Title Chat. A title-focused workspace where a user picks a show or season from a dropdown and sees sentiment distribution, comment clusters, and engagement KPIs at a glance. A chat panel below the dashboard accepts follow-up questions, routed by the supervisor agent.
General Chat. Free-form conversational interface for cross-platform exploration without title constraint.
Custom Post Research. Built in direct response to a recurring leadership request: paste a post URL or identifier, the system fetches all replies, runs them through the supervisor agent and vector index, returns top themes, sentiment interpretation, and evidence-backed narrative. A multi-day manual analysis becomes a one-minute click-through.

The UI is intentionally minimal. Charts for structure, markdown for narrative responses, session state preserved so the user does not lose context between questions.

Where I would start

If you have raw social comments landing in a table today, the highest-leverage next move is not the agent. It is the URL-to-title mapping in the enrichment layer.

That is where the dividend compounds. Once every comment carries a title identifier, every downstream question becomes a one-column filter. Title-level sentiment is a GROUP BY. Cross-platform comparison is a UNION ALL. The natural-language SQL agents become tractable. The vector index becomes filterable. Without this enrichment, the rest of the stack is a kit of expensive parts that do not snap together.

Second move: split the natural-language SQL agents by query intent before the first stakeholder asks a mixed question. Splitting after the fact is harder than starting split, because the instructions and sample prompts accumulate around the single-agent assumption.

Third move: build the supervisor agent thin. The agent is a router, not a reasoner. Every line of logic added to the agent is a line you will debug at midnight when a leadership query returns the wrong answer.

One MENA-flavored note

Arabic-OTT made two parts of this stack non-negotiable. Translation is non-optional because half the comments are Arabic and half the leadership team is not Arabic-first. The date dimension carries explicit Ramadan-window flags (pre-Ramadan, in-Ramadan, post-Ramadan) so that a query about “last month” does not silently average across structurally different release periods. Both of these are easy to retrofit, and both are easier to bake in from day one. Teams building voice-of-customer in a single-language single-cycle market often discover this when they try to extend into MENA later.

Closing

When the next finale airs tonight, will your product manager have an answer by morning, or by the end of next week?
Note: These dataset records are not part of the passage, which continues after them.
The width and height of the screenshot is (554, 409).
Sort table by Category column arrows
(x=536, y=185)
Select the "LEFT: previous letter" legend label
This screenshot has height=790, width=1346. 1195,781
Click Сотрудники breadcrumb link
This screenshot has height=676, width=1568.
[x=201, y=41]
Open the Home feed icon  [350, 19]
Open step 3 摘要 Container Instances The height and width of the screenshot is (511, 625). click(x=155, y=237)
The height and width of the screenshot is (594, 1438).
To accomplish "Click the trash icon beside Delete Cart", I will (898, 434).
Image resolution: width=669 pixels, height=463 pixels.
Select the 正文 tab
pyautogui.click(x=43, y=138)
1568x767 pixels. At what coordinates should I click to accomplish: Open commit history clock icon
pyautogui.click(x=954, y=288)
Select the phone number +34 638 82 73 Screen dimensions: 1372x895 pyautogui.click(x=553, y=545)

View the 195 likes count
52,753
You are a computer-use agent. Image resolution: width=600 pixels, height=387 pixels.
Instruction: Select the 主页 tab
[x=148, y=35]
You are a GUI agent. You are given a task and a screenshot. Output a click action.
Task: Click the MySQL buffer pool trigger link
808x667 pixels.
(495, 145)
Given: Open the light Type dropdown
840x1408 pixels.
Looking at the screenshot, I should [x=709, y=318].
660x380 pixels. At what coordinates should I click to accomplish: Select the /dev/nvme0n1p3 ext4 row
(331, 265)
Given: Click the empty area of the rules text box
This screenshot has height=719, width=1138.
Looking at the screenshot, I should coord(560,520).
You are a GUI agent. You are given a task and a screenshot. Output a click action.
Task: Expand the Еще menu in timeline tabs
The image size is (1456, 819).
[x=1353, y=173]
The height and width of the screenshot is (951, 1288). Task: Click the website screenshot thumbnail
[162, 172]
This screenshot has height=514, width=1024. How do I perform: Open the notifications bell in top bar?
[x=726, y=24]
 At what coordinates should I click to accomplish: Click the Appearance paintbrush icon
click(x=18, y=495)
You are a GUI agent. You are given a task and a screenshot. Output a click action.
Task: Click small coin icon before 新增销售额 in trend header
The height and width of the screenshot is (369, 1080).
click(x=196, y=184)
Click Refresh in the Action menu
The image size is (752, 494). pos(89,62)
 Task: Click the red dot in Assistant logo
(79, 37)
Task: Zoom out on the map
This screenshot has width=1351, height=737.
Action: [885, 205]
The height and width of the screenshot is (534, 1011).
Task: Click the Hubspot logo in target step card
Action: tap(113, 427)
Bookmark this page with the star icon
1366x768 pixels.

The teams whose answer is “end of next week” ship dashboards, hire more analysts, and watch the queue grow. The teams whose answer is “by morning” build the stack: raw ingestion that survives API changes, enrichment with title mapping as the load-bearing join, a clean semantic model, two specialised natural-language SQL agents, and a thin supervisor agent that routes by intent. The architectural decision that makes the morning answer possible is the split into two agents. Most teams skip it and end up with a single agent that hallucinates SQL on mixed-intent queries. The work is in the split.